====== Excerpted data

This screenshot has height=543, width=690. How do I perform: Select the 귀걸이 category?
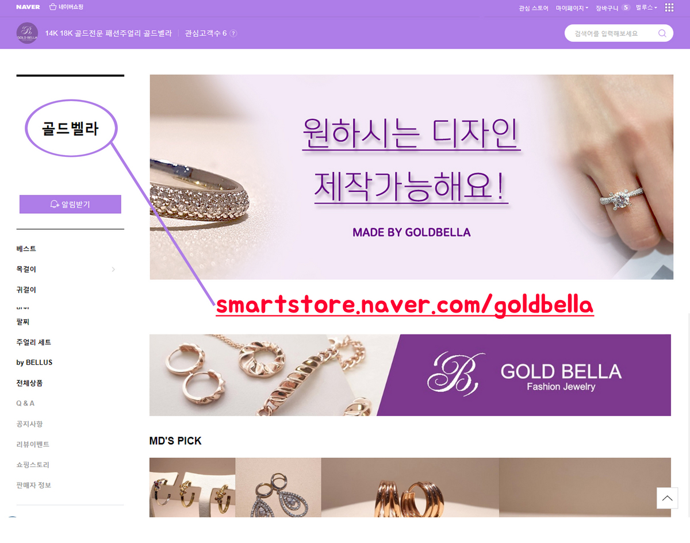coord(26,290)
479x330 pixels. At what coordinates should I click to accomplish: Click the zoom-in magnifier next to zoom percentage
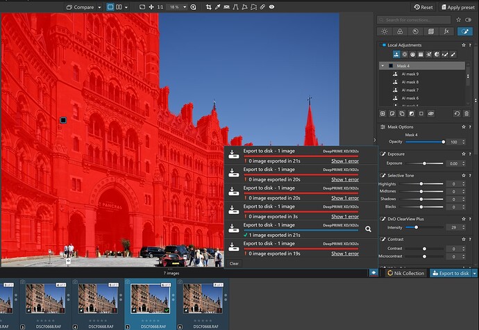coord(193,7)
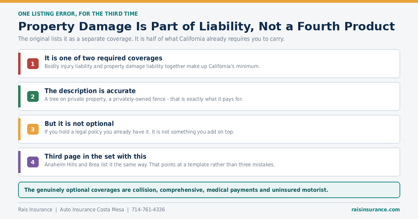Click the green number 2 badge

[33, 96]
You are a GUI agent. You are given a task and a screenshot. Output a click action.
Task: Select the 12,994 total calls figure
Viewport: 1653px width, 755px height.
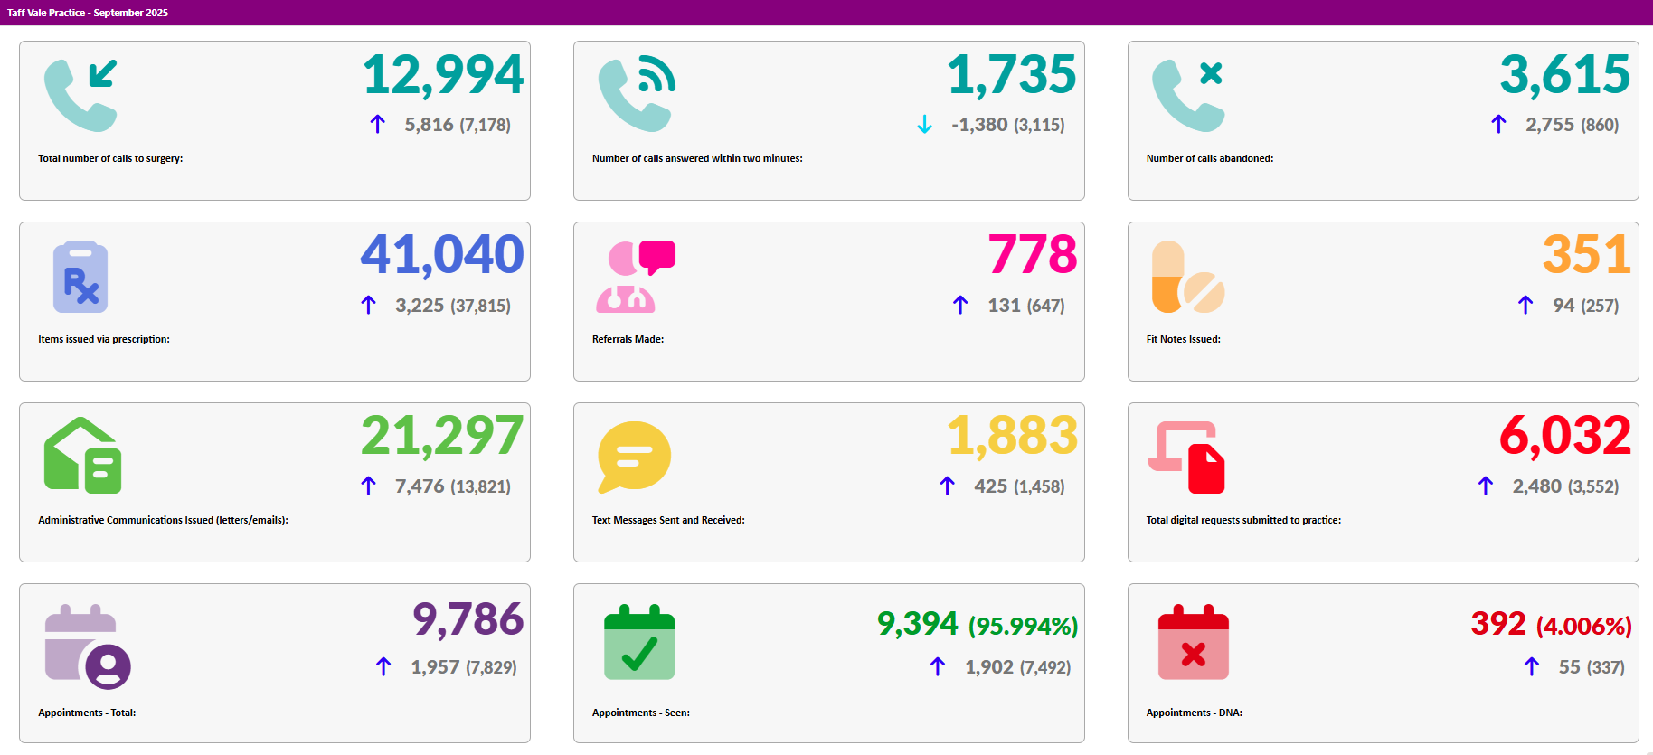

============

**What to do:**
Please retype the records above exactly, leaving every image out.

**Solution:**
This screenshot has height=543, width=690. How do I perform: Select the 귀걸이 category?
coord(26,290)
479x330 pixels. At what coordinates should I click to accomplish: Click the zoom-in magnifier next to zoom percentage
coord(193,7)
Click the green number 2 badge

[33, 96]
You are a GUI agent. You are given a task and a screenshot. Output a click action.
Task: Select the 12,994 total calls figure
Viewport: 1653px width, 755px height.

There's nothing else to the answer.